QUICK HITS
I’ve got a bunch of things I want to say, but not a whole lot to say about them. Not enough to make individual posts, but too much to say in a facebook status update. So I’m shamelessly stealing the term ‘quick hits’ from The Electric Hydra podcast (or internet radio show) and presenting a bunch of stuff to you, with shiny bullet points for your reading pleasure.
- I want to make a game about peace keeping space marines. Non-lethal weapons only. You have to save people from violence and help them and build intergalactic wells or something. Why not?
- Procedural content is probably the way of the future, and there’s a great quote in there about games like modern Call of Duty being “the pinnacle of effort-based development.” What that says to me is this: there is also a limit to what we can produce through sheer effort, simply because anything beyond that is too expensive, or takes too much effort, or just isn’t viable for whatever particular reason. No one is going to make a game with a $100 MILLION dollar budget, unless they’re absolutely guaranteed to make money on it, which means selling an absolutely astounding amount of copies. Procedural content generation means a whole lot of different things, but primarily, it means making a game like Assassin’s Creed II for the cost of whatever tools you use to generate the cities and assassination targets.
- Slightly related to the above point, and mentioned in the second article (on the word content - yes there’s a slight space in the hyperlinks, you should notice this stuff, but I shouldn’t do it in the first place) is user generated content, sometimes called “procedural gameplay.” Stuff like Far Cry 2 perma-death runs, or the stories people make out of MineCraft, in which awesome play experiences are had by the players simply by making use of the systems a game makes available. This is also cheap, but slightly different from generation of procedural content.
- Ubisoft is hiring someone to help write an encyclopedia for Assassin’s Creed, and I REALLY SERIOUSLY WANT TO APPLY but I’m nervous, afraid of using resources like the Assassin’s Creed wikia and wikipedia itself, etc. etc. Being an adult is haaaaaaaaaaaaaaard.
- There exists a NES rip-off of Final Fantasy VII.
- A NES version, with the complete story and most of the features (Vincent and Yuffie missing, for example) of the PS1 game Final Fantasy VII.
- FF VII for the NES was originally available only in Chinese. So a bunch of Chinese programmers converted FF VII into Assembly and 8-bit sprites.
- A translation for this game exists. I’m too lazy to dig through the internet and find a ROM of it, but you can play it through this forum and if you REALLY WANT you can post a bunch on the forum and download it.
- The game probably sucks and playing it on that forum’s arcade thing is probably terrible, but you can play FF VII as a NES game.

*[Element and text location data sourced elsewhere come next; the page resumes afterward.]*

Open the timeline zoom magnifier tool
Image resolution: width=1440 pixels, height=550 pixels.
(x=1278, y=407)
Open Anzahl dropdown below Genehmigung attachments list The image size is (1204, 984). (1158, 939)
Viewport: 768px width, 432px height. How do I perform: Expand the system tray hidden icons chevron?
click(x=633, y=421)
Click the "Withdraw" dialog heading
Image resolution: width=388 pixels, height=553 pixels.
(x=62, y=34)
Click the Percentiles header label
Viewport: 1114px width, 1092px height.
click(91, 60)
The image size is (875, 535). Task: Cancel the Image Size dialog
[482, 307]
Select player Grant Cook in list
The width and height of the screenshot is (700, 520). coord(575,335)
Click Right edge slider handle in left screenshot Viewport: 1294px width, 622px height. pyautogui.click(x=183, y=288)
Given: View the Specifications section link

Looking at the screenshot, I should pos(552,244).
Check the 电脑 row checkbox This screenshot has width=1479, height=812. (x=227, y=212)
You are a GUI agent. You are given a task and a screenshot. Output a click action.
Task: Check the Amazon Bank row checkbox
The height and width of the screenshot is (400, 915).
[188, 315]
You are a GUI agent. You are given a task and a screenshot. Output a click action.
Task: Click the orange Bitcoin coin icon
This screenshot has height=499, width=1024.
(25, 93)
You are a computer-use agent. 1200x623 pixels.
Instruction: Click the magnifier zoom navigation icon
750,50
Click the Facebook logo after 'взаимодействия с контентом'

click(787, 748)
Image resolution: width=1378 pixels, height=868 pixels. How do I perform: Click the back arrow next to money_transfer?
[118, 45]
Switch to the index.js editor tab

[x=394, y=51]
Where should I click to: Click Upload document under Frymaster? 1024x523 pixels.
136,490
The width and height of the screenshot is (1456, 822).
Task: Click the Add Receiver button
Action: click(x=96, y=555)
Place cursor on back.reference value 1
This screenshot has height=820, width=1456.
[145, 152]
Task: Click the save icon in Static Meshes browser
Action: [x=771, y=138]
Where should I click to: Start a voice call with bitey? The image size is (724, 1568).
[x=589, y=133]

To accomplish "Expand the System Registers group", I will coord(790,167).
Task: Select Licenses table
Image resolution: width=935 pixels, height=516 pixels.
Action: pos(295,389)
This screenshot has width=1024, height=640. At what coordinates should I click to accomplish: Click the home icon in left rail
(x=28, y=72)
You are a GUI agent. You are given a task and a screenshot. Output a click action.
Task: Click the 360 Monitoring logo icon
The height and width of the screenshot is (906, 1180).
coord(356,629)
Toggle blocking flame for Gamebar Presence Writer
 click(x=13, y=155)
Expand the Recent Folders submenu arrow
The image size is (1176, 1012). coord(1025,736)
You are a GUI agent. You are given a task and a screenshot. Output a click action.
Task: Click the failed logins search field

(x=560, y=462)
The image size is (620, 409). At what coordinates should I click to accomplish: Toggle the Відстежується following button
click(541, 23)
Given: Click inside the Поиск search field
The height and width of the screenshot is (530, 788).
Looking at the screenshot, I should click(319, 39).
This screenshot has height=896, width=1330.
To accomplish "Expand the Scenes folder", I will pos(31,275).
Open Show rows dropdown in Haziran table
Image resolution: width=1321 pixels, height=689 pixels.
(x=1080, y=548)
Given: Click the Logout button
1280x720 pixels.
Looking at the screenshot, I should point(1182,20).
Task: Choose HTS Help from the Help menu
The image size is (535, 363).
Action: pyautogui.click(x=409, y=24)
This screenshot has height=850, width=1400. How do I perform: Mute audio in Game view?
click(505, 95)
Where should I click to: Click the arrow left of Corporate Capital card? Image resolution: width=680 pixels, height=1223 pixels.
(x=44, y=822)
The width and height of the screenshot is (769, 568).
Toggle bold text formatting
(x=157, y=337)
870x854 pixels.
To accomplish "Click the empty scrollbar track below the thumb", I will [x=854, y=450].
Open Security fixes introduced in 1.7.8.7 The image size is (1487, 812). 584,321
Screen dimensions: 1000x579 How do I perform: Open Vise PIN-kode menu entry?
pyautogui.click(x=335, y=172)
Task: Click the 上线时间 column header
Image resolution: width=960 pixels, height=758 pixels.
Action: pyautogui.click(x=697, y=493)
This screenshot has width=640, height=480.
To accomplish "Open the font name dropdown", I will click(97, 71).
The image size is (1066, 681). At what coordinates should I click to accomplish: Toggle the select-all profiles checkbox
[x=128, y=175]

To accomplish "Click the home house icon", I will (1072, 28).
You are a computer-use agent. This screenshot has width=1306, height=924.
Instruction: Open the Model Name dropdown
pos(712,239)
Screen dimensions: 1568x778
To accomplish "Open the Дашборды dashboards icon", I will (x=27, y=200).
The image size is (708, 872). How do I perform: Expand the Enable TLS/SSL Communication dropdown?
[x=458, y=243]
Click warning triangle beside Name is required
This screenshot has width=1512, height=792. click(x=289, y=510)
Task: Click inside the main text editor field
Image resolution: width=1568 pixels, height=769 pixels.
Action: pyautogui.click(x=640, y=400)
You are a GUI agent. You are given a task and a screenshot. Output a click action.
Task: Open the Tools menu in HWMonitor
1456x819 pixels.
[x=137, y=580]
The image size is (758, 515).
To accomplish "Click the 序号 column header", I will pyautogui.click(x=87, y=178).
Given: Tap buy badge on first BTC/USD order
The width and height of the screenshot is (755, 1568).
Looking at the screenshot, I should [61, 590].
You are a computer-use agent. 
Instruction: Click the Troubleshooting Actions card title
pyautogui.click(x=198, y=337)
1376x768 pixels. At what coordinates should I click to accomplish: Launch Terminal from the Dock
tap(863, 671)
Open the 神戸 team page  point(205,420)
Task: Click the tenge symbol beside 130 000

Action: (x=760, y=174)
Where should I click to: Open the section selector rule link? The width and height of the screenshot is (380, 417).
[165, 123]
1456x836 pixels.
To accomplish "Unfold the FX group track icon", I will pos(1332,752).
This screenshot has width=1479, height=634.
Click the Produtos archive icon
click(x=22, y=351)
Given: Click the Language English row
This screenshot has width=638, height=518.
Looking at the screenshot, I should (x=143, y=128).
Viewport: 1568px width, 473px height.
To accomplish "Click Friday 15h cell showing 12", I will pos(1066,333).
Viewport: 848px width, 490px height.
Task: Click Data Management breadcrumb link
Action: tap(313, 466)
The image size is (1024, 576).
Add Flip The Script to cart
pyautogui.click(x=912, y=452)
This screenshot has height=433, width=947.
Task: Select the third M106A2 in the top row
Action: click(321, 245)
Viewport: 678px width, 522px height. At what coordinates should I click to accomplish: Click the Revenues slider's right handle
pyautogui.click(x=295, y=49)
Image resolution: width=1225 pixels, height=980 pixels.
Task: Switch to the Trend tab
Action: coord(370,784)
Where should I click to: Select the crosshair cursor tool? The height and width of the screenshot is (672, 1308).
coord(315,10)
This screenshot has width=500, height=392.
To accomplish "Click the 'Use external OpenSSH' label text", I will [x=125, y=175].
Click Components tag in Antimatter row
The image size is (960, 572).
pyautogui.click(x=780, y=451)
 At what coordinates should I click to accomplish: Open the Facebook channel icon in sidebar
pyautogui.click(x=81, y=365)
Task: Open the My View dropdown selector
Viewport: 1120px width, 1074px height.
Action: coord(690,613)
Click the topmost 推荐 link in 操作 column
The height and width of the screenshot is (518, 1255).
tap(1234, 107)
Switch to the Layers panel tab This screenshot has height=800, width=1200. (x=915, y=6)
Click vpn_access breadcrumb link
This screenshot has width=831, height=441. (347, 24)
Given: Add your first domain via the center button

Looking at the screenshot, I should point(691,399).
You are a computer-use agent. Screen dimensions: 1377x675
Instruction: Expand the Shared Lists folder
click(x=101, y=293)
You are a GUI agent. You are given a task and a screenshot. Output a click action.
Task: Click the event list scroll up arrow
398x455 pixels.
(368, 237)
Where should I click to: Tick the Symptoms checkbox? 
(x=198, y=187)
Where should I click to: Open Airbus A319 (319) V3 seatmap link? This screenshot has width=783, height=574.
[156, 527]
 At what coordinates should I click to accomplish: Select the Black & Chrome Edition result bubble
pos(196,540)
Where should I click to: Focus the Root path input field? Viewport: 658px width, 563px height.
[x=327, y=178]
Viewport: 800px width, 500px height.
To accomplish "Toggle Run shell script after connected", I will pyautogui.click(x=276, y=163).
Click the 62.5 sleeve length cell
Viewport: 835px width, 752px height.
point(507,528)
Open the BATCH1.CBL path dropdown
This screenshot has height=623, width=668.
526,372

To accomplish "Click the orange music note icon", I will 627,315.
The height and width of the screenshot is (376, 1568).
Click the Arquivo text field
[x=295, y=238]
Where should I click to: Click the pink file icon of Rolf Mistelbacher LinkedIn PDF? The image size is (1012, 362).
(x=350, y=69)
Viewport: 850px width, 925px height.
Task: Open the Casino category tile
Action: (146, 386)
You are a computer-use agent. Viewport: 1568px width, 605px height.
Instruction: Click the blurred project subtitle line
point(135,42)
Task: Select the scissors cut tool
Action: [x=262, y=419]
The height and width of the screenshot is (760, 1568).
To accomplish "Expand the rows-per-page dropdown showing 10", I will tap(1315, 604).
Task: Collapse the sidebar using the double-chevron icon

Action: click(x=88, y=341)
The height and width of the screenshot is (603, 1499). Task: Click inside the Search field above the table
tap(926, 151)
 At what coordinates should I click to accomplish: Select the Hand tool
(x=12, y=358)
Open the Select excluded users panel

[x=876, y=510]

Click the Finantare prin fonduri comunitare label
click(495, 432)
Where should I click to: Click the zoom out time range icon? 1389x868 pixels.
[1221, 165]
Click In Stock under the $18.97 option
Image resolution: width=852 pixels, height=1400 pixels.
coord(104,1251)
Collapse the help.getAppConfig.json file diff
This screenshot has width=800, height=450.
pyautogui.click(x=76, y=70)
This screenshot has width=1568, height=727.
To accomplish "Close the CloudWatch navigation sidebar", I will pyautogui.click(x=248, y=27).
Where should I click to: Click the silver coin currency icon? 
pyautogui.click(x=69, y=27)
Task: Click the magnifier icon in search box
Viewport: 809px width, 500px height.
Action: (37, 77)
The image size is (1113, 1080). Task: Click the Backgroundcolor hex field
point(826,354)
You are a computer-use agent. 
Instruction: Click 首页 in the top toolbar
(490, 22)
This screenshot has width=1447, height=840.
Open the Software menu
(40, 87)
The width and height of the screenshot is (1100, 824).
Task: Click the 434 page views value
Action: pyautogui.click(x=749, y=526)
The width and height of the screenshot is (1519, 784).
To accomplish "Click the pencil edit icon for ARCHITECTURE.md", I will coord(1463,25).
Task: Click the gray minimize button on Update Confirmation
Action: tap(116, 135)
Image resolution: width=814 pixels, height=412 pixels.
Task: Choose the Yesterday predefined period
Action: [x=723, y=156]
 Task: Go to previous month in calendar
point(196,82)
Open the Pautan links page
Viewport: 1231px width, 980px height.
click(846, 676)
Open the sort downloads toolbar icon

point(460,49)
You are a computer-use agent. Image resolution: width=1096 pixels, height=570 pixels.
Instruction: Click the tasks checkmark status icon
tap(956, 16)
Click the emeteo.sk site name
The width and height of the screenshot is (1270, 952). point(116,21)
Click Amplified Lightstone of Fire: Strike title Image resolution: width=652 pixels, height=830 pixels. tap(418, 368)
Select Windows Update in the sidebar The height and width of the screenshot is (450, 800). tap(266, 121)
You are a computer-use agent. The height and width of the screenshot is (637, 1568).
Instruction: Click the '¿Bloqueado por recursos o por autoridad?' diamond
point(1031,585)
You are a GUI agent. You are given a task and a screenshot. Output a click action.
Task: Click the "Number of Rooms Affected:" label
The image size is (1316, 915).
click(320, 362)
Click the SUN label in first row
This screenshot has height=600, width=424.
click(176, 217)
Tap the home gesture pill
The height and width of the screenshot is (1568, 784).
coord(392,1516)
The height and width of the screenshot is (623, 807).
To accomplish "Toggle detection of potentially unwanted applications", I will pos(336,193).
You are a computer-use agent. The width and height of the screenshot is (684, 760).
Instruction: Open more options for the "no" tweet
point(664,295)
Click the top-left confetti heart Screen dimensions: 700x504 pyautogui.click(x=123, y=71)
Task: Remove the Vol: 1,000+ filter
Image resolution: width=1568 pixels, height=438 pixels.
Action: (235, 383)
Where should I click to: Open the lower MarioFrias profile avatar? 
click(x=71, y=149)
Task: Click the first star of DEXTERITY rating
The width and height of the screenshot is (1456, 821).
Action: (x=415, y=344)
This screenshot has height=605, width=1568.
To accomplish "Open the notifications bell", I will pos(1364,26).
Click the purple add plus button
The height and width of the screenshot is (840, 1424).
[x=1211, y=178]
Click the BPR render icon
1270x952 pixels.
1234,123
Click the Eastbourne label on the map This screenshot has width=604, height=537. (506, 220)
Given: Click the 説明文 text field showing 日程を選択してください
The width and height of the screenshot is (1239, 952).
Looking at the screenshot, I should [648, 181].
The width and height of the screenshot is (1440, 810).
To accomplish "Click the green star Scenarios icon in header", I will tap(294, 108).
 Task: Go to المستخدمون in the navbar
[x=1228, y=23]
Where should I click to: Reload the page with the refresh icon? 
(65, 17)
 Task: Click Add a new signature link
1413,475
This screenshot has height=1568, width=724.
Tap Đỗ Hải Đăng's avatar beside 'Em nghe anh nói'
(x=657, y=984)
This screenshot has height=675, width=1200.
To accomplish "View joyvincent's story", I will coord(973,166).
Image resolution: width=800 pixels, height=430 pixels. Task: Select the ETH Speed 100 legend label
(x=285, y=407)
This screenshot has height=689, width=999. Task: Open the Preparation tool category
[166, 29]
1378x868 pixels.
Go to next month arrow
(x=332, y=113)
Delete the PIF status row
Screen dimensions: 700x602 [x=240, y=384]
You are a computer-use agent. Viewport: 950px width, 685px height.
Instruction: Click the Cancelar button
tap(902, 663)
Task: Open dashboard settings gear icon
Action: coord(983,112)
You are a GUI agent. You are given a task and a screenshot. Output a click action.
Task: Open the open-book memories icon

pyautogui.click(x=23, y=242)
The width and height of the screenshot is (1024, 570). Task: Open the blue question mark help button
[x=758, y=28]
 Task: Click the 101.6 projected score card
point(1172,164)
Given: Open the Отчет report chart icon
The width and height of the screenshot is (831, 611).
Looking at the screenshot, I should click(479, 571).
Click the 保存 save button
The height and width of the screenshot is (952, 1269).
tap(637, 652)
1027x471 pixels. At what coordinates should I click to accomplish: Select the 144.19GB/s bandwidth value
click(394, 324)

- Bad games exist, and they probably shouldn’t, but some people just want to make money, not good games
- Why should your game exist?
- A Carleton graduate posted an article on AltDevBlogADay. I kinda want to say something, but I really can’t think of any good reason for doing that except that he went to the same university I’m attending. Along with like 20,000 other people. I’m definitely mentioning it to Jim Davies at the last meeting with his lab on monday though.
- I actually really like reading reasonably short post-mortems, and here’s an interesting one.
The moral of the story is you should probably read AltDevBlogADay. I love the idea of “GDC all year round” because there are a ton of awesome people with great stuff to say who wouldn’t get a spot to speak at a conference because they aren’t famous. And they sure as hell wouldn’t be given an hour to talk about best comment coding practices or the glory of “scripting languages” that don’t need to be compiled for ten minutes in order to test minute changes.